Affordable by deployment choice
High-availability Kubernetes does not have to cost what hyperscalers charge. The price you pay on EKS, GKE, or AKS is dominated by the managed-service tax and by egress, not by the underlying compute.
We run on Hetzner cloud VMs and bare-metal servers in whichever availability zones our customers need, because that combination — at the time of writing — gives the best price / sovereignty tradeoff. If a better substrate emerges, we’ll deploy there too.
On your terms
Every line of software and configuration we run in production is released as open source, with one exception: KAOS, the agentic operator, is closed today.
This isn’t lock-in by another name — it’s an honest statement about where the work is. The rest of the platform is the work of the CNCF community over the better part of a decade: settled, well-documented, and not improved by adding a licence on top of it. We didn’t write it, and we don’t add proprietary value to it, so it’s free for the same reason. KAOS is where we’re still tinkering — the operating playbook it reasons over, the maturity model that decides what it’s allowed to do, the decision-log telemetry that makes its actions auditable. That tinkering hasn’t reached a steady state yet, and we charge for the time it takes to get there.
If you’d rather not depend on KAOS, the cluster runs without it. Open-source agentic operators like kagent plug into the same hooks; the difference is how much of the operating playbook they ship with, and how much tinkering they require before they’re production-grade. Try them — that’s how we ended up writing KAOS.

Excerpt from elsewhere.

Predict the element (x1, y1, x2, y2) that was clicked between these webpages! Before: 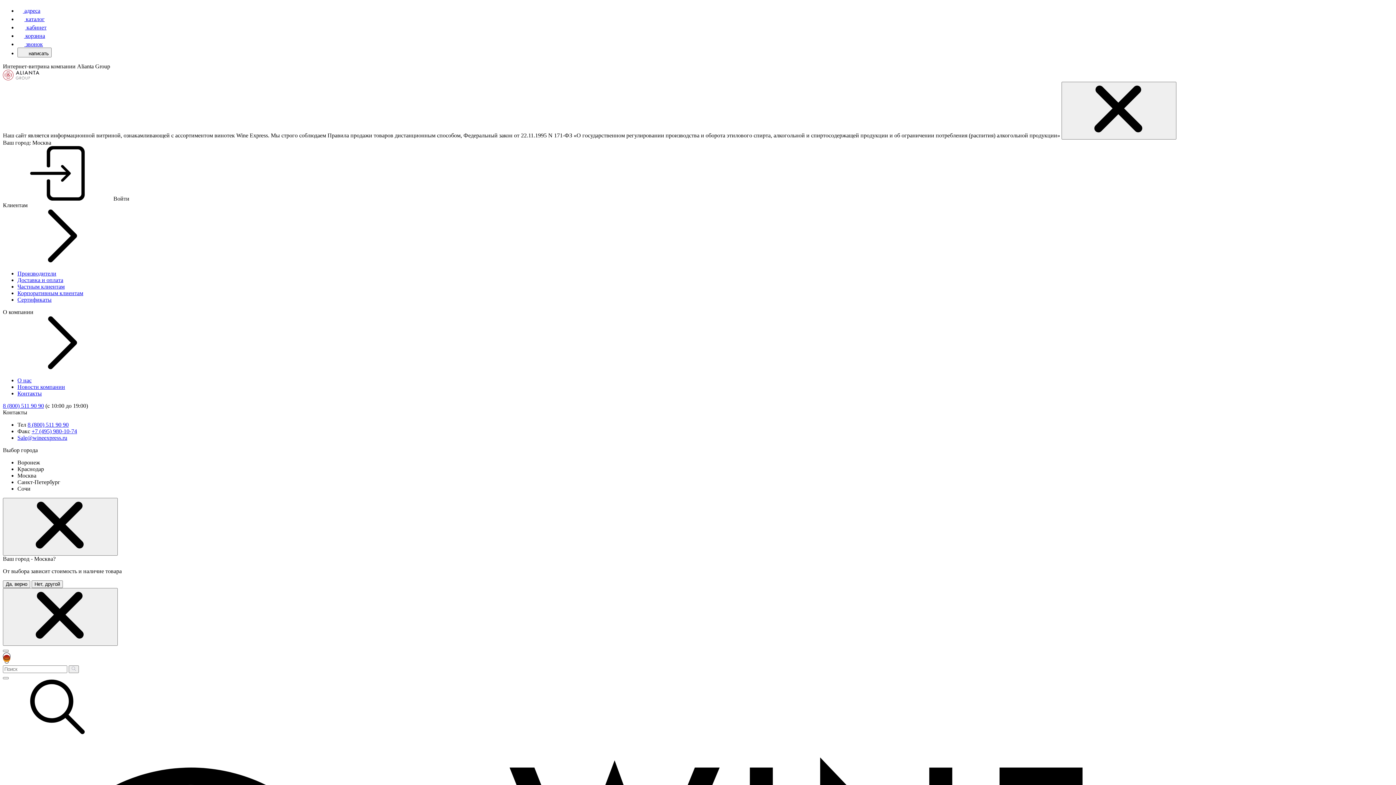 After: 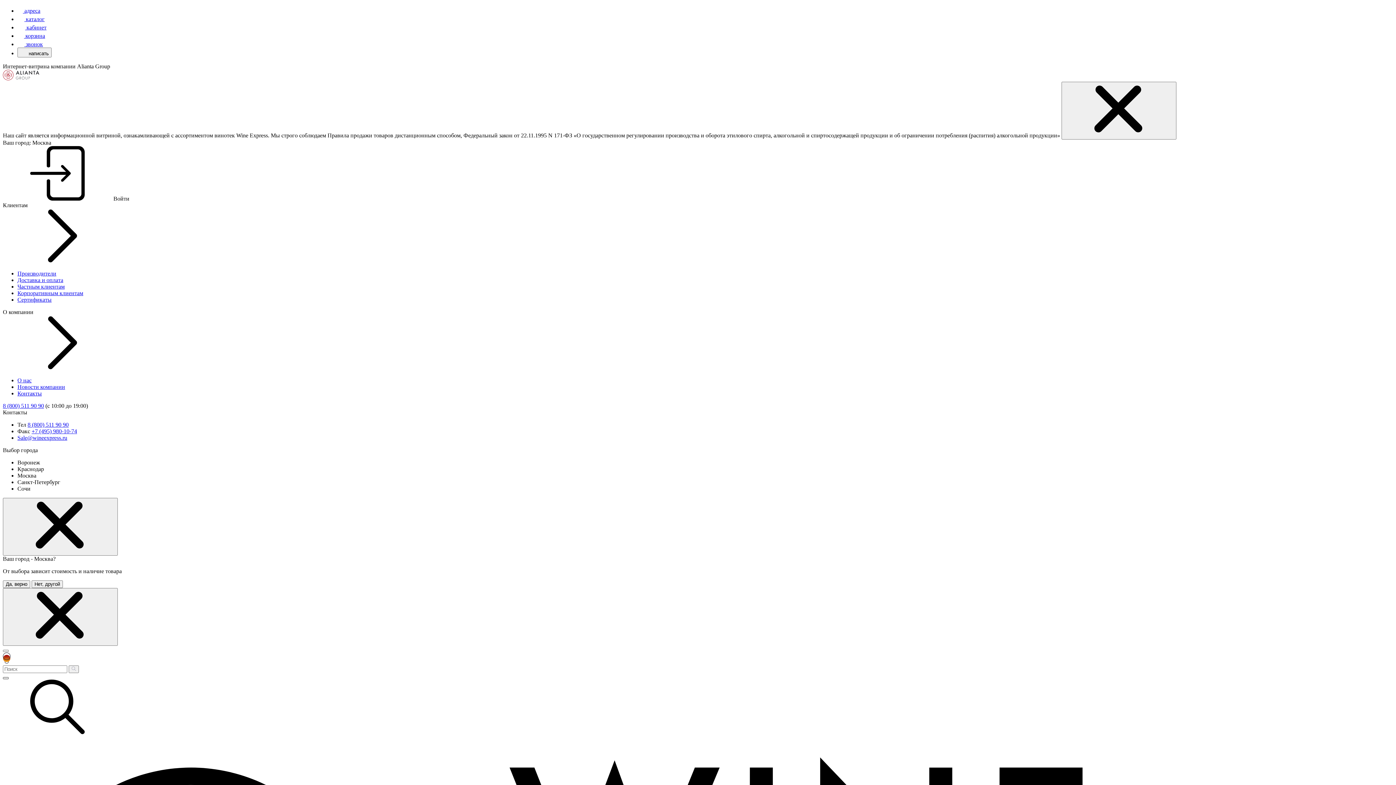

Everything else is open and yours to keep. If you outgrow us, you take the platform with you — and you can swap KAOS for a different agent without re-architecting the cluster underneath. There is no proprietary control plane, no licence server, and no vendor-specific cloud service that pins you to us.

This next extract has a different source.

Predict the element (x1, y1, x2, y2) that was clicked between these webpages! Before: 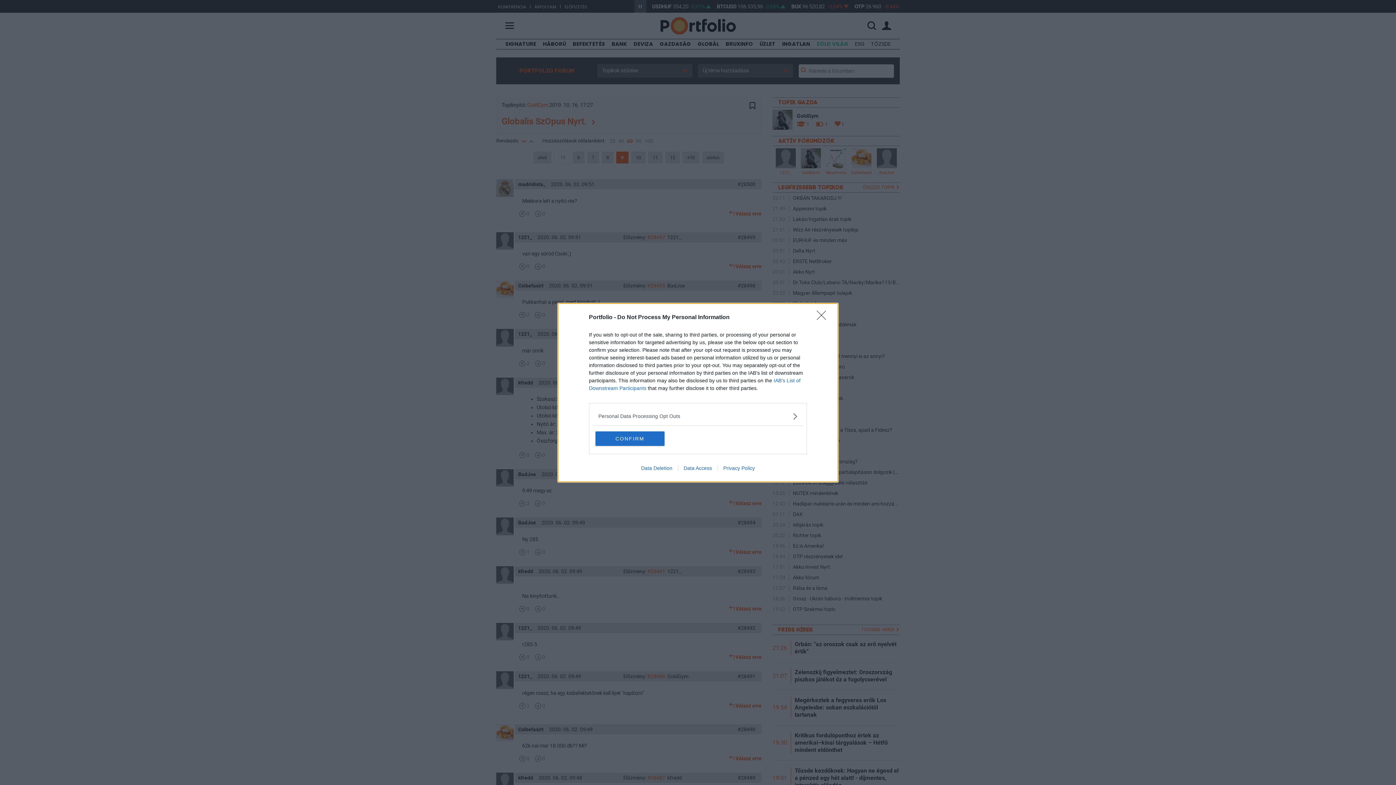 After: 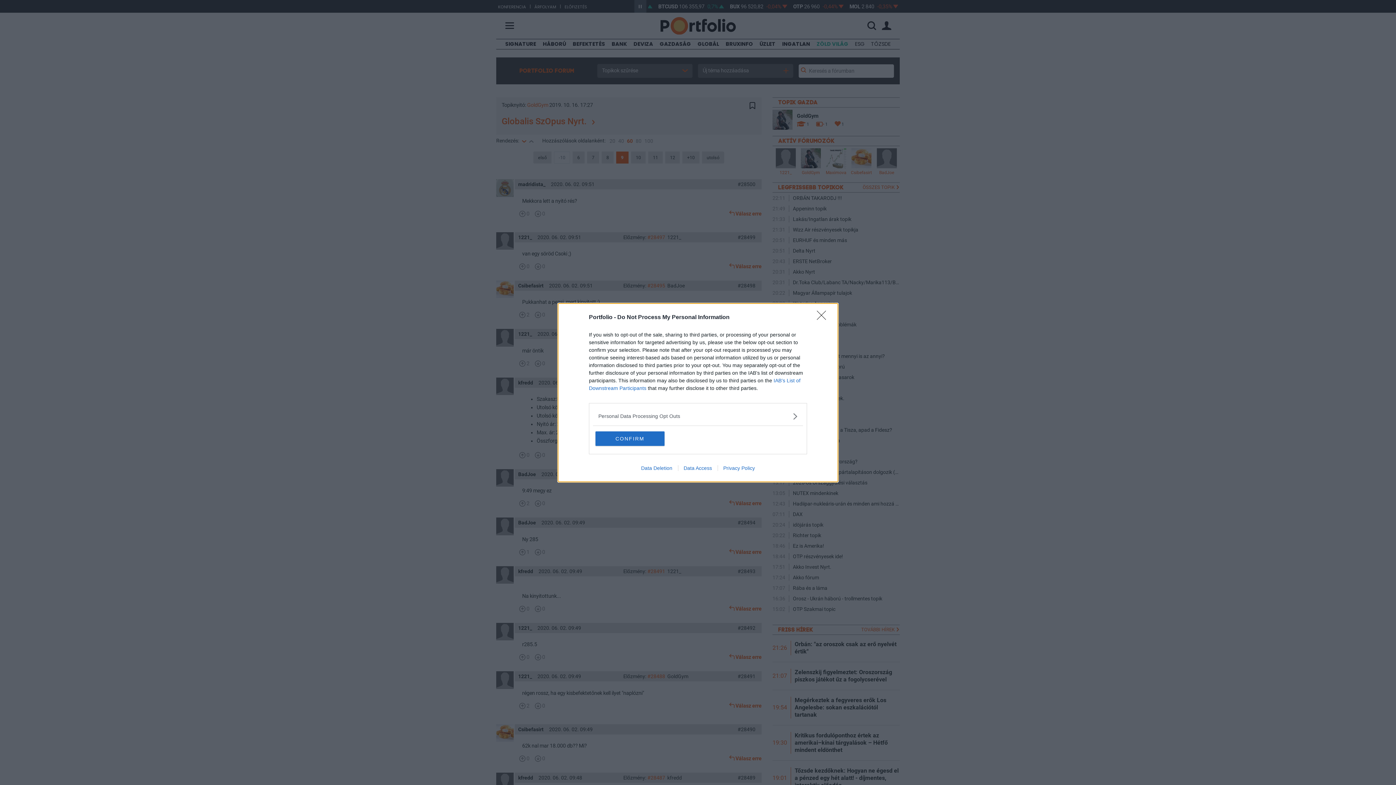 Action: label: Data Access bbox: (678, 465, 717, 471)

This is not generosity. It’s the only way to make the previous principle credible: “affordable” stops meaning anything if leaving costs you a re-platforming project.
Off the public cloud
The two principles above are only compatible if we stay off hyperscaler-managed services. Affordable + sovereign + open requires control of the substrate. EKS, GKE, and AKS will never be affordable, and will never be on your terms — that is not their goal.

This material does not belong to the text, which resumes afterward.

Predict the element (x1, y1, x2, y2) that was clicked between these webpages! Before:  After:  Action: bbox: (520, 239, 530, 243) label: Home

So we don’t use them. We run on the metal (and on cloud VMs that sit next to the metal in the same datacentre), and we operate the cluster ourselves.
Why Hetzner, specifically
- Bare-metal pricing that beats every hyperscaler at every spec.
- Cloud VMs in the same datacentres, for elastic edges of the cluster.
- EU jurisdiction available where you want it — Hetzner operates German-Finnish datacentres, meaningful for GDPR-bound customers, but the platform itself isn’t pinned to a continent.
- A track record long enough that “Hetzner reliability” is a known quantity, not a bet.
This is a pragmatic choice, not an ideological one. If a comparable provider emerges in another jurisdiction our customers care about, we will deploy there too — the platform is designed to be substrate-agnostic, and the architecture booklet covers the seams along which a different provider would slot in.